I don't disagree with you, but considering there was never a promise to fix anything at all I see our current situation as being pretty fortunate. The team communicated from the get-go that Hrothgar and Viera would be a limited race: one gender selection each and unique hairstyles. They would never just take hat mods made by creators and implement them into the game even if said creators were offering to give away or sell their work. They've been adding tons of QoL features for combat/raiding that have already existed as plugins for ages, but they didn't ask the creators of the plugins for access even if it would have meant an easier job for them. They just redid all of it themselves and in their preferred way.
As of yet there has been no promise that we will get any sort of extra hat compatibility. That doesn't mean the announcement won't eventually come, but it isn't a "why don't we have this feature yet?" thing for me. There can't be an expectation of something that hasn't even been officially addressed since Shadowbringers.

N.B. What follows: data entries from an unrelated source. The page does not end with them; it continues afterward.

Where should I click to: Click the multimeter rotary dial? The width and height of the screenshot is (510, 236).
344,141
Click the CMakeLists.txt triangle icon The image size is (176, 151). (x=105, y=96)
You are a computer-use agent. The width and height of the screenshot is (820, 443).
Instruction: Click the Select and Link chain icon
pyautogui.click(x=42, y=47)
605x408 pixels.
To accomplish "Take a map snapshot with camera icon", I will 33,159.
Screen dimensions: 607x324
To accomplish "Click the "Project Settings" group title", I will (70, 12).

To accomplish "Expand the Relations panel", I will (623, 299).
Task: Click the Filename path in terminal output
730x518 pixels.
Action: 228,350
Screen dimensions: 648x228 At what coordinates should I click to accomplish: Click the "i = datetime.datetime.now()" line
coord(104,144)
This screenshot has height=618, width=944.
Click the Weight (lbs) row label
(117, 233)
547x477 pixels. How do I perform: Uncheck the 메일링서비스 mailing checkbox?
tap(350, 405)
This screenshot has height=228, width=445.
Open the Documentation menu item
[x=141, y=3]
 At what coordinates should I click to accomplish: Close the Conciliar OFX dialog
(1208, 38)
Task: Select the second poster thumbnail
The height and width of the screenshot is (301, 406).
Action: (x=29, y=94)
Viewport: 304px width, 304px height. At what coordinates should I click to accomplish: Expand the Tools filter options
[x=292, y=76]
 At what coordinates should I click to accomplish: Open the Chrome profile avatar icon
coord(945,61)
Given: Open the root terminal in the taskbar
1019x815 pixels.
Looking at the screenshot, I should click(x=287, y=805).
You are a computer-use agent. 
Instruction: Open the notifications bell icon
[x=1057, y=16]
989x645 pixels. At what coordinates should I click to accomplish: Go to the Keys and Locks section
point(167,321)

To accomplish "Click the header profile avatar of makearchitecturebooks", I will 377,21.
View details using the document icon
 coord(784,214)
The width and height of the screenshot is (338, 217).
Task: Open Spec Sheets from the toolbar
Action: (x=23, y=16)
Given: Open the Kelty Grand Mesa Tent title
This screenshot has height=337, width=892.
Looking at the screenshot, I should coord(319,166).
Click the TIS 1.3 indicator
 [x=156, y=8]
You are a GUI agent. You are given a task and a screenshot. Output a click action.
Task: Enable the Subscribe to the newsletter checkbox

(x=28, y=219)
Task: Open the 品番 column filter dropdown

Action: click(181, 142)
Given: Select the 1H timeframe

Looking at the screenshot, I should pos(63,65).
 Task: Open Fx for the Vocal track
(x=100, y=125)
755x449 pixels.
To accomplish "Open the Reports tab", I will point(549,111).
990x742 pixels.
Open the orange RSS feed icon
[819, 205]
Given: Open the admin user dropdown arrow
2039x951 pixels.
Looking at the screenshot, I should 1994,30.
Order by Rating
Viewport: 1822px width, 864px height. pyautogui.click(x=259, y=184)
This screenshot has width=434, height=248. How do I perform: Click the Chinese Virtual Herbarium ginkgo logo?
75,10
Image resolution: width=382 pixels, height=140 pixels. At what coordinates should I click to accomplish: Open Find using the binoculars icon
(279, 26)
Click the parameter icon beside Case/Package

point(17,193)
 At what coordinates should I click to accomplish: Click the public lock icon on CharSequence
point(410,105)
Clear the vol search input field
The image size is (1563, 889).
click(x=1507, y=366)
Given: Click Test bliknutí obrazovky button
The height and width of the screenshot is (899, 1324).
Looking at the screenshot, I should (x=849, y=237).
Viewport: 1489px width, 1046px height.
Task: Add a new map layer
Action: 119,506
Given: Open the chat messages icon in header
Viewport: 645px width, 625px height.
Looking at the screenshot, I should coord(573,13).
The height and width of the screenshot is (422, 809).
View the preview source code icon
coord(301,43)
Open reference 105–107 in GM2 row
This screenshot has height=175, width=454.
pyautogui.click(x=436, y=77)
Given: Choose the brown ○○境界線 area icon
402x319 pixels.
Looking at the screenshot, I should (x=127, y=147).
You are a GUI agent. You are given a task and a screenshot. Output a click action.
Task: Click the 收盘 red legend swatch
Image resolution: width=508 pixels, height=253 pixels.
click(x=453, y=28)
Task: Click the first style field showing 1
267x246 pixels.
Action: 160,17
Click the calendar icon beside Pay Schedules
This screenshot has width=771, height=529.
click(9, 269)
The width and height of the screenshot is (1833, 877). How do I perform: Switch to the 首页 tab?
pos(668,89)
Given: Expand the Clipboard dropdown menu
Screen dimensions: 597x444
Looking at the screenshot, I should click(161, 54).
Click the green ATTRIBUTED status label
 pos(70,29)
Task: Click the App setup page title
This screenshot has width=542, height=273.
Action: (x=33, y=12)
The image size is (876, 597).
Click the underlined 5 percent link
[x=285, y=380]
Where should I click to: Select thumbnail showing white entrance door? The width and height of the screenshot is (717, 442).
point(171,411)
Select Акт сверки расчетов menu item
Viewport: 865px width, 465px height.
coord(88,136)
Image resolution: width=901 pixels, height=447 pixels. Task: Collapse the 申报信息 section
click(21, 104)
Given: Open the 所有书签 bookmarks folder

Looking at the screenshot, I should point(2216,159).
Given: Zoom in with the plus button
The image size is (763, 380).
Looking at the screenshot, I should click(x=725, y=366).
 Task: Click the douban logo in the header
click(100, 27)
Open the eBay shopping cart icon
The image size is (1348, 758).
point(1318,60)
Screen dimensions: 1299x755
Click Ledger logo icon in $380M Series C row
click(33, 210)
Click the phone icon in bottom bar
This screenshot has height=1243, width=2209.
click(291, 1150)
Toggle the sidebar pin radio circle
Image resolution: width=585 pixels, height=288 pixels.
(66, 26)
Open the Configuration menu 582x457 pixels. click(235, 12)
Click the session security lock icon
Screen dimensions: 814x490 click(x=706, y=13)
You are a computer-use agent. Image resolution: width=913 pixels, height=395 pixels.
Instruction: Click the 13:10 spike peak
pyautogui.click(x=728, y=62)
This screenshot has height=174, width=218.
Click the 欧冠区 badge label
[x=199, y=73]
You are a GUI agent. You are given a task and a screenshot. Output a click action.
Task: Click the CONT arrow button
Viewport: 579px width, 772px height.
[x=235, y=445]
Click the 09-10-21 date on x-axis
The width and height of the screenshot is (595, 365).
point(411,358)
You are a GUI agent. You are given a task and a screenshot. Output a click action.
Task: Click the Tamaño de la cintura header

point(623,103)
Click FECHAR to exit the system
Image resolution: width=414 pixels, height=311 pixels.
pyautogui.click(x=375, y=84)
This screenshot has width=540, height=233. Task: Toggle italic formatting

I think we have a few potential scenarios from here on out.
Best case: we get an announcement between now and 7.0 that they have been slowly working on headgear and it will all be ready alongside female Hrothgar when the new expansion drops.
Worst case: 7.0 brings only female Hrothgar in a state as up to date as male Hrothgar and we continue being drip fed hairstyles every patch.
In between case: somewhere in the middle there's a third possibility where they release hat compatibility the way they've been releasing hairstyles: in batches.
Even in the best case scenario we're waiting until the next expansion, and that's a massive "IF" to begin with because, again, nobody has addressed this subject in a long time. I'm definitely hoping as well, but there's no way they don't know how fervent the requests have been. After male Viera/fem Hroth I really would be surprised if hat updates never come. I know it sucks to always have to think "patience" but that's the only realistic approach. I can't be disappointed about something that was never promised to begin.